## WORK INSTRUCTIONS
Using the entries below, say how many of the lines carry "computer". Write the number alone.

## Records drawn from a dataset
##########
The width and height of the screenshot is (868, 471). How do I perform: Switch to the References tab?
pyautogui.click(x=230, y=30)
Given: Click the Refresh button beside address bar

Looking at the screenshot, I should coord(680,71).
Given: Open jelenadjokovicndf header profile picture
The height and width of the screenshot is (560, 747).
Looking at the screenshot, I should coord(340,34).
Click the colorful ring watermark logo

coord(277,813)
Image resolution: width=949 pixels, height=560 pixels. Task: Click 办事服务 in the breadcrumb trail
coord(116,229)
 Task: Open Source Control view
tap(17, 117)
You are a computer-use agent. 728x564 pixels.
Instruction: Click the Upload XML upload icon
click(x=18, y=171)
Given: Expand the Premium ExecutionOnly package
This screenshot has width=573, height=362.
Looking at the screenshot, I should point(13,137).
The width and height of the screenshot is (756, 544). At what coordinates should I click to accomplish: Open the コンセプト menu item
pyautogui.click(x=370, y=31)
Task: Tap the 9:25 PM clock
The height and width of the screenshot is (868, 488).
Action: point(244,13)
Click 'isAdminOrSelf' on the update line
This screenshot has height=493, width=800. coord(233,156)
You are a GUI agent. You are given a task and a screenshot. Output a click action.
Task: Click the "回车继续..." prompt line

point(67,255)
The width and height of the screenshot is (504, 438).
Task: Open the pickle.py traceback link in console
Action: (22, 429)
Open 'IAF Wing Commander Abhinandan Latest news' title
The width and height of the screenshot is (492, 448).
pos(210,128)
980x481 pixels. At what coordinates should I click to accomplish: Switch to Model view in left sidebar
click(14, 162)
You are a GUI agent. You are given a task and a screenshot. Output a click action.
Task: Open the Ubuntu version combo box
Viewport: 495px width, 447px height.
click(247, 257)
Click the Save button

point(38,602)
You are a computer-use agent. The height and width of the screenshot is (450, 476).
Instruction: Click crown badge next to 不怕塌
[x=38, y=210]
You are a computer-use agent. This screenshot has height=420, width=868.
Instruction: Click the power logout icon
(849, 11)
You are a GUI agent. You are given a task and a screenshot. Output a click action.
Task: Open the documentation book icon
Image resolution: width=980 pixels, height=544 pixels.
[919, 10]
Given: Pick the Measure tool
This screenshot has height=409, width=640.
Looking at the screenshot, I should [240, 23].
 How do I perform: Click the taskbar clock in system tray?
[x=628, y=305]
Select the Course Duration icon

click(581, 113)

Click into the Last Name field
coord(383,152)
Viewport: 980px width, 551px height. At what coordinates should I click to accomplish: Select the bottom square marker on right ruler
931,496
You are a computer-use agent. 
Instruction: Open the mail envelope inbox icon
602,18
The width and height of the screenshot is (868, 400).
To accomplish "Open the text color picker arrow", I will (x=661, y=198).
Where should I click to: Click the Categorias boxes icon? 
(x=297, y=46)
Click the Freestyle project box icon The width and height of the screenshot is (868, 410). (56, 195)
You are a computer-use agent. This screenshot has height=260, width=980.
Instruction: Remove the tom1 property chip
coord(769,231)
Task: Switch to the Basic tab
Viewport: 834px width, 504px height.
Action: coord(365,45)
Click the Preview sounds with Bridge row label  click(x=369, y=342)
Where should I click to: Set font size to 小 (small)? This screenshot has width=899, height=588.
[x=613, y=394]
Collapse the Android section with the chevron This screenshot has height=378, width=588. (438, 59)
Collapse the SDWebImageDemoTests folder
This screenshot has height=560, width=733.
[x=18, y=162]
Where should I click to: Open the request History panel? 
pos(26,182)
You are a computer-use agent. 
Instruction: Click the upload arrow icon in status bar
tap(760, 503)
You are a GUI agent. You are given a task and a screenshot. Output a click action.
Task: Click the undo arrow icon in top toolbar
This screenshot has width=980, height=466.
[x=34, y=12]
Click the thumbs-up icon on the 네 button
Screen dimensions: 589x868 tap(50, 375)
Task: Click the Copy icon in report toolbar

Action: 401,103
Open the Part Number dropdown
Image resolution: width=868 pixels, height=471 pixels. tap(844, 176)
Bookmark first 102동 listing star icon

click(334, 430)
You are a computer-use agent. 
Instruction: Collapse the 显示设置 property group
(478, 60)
##########
## ANSWER SPACE
7